COMMENTARY

Send Kids With Bronchiolitis Home on O2?

William T. Basco, Jr., MD, MS

Disclosures

September 17, 2014

Outpatient Course and Complications Associated With Home Oxygen Therapy for Mild Bronchiolitis

Flett KB, Breslin K, Braun PA, Hambridge SJ
Pediatrics. 2014;133:769-775

Study Summary

Evidence suggests that hypoxia in a child with bronchiolitis can prolong inpatient hospitalization by one or more days. This study was conducted in Denver, Colorado, where high altitude increases the prevalence of hypoxemia, and 37% of children with bronchiolitis required oxygen in the emergency department (ED). This retrospective evaluation looked at outcomes among children who were managed with home oxygen therapy, with the intention of identifying factors at ED presentation that would suggest which patients are good candidates for home oxygen therapy.
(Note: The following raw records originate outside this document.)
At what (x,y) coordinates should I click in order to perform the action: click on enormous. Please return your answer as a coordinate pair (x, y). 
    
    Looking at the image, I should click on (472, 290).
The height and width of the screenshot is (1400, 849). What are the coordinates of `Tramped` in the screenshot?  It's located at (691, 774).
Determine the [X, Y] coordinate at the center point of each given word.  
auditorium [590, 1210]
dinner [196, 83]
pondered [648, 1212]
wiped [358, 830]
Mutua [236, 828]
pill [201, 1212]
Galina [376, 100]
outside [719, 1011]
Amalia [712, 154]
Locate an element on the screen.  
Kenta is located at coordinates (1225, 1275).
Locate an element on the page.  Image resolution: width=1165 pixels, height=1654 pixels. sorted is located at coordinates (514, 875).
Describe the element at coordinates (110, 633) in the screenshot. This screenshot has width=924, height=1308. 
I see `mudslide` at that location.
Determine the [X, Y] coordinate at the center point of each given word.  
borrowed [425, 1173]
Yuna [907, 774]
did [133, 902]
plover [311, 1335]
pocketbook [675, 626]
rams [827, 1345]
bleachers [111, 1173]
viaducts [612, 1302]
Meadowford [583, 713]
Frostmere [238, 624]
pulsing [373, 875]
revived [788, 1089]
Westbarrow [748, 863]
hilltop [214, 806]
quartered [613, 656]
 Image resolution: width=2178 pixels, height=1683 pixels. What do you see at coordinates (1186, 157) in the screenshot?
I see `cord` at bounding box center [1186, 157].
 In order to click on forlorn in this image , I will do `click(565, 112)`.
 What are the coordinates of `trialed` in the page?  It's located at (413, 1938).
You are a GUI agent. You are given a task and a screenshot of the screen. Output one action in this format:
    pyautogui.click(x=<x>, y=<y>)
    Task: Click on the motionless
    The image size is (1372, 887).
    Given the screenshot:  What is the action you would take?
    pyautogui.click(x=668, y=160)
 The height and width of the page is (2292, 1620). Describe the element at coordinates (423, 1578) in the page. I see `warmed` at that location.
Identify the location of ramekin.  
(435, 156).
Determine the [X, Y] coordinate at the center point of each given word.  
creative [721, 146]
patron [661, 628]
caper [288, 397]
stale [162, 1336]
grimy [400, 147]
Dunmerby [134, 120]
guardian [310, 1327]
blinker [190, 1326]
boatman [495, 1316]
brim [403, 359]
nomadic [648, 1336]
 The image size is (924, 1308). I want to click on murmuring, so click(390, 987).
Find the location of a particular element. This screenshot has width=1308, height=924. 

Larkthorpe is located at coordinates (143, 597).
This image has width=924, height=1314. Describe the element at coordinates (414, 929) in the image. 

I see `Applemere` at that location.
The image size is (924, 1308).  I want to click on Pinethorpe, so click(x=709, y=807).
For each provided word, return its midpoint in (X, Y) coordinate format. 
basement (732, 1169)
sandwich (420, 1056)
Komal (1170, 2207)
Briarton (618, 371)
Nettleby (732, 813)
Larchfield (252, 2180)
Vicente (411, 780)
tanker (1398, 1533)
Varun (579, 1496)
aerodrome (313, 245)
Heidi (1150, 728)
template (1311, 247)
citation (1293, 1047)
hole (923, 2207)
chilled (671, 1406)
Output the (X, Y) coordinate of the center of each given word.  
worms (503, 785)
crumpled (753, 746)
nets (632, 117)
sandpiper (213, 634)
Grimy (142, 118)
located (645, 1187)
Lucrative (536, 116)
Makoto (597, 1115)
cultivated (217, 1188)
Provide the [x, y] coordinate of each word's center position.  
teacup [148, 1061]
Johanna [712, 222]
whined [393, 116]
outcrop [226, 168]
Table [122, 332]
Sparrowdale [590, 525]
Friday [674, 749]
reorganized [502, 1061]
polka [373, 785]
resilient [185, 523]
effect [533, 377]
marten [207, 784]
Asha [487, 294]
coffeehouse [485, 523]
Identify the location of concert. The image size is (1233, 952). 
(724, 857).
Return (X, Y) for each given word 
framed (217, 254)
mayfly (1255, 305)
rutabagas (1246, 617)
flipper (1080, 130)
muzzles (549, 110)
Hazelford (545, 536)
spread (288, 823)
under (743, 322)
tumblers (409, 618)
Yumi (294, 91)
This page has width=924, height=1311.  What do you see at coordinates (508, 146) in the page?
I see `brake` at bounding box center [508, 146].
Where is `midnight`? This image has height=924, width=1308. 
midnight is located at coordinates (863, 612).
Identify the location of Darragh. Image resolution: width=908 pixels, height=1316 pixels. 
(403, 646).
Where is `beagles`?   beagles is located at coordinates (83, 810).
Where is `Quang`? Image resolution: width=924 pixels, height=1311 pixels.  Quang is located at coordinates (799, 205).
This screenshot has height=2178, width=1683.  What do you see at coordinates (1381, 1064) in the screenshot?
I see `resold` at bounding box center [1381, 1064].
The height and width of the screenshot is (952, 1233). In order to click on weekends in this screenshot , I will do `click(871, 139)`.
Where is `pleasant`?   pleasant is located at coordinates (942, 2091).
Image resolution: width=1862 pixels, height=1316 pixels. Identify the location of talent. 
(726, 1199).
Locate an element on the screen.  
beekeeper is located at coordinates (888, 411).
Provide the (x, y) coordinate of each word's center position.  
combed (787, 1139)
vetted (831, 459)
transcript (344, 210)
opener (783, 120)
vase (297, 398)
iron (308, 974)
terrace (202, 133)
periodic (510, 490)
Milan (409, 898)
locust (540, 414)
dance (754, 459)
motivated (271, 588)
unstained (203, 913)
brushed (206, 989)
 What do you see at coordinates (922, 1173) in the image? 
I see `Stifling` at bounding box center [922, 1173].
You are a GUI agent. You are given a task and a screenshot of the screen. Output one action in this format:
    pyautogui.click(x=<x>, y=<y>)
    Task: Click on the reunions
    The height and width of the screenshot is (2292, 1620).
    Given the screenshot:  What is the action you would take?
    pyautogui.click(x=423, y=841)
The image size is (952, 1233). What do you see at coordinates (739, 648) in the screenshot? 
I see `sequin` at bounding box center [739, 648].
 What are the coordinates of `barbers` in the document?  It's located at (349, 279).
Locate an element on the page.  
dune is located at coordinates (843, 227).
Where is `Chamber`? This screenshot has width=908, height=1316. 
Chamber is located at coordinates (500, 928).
Patients were treated in pediatric EDs and outpatient settings in 2003 through 2009. In 2003, the healthcare system overseeing these sites instituted a protocol outlining criteria for which children could be discharged from the ED on home oxygen. These included age from 2 months to 2 years, a first-time episode of wheezing, and a presentation during the peak of bronchiolitis season. Other requirements were: secretions manageable by bulb suctioning alone, a return to a smoke-free environment at an altitude of ≤ 6000 ft, and a reliable ability to return for medical care. Children who appeared very ill, had experienced an apparent life-threatening event, had chronic medical conditions or baseline oxygen requirements, or had an immunodeficiency were excluded. The children were observed for at least four hours and had to feed well, have a respiratory rate of < 50 breaths/min, and have oxygen saturations of at least 90% on no more than one half-liter of oxygen by nasal cannula. Children who met all of these criteria could be discharged on home oxygen. They were all instructed to be seen by their primary care provider or the ED within 24 hours.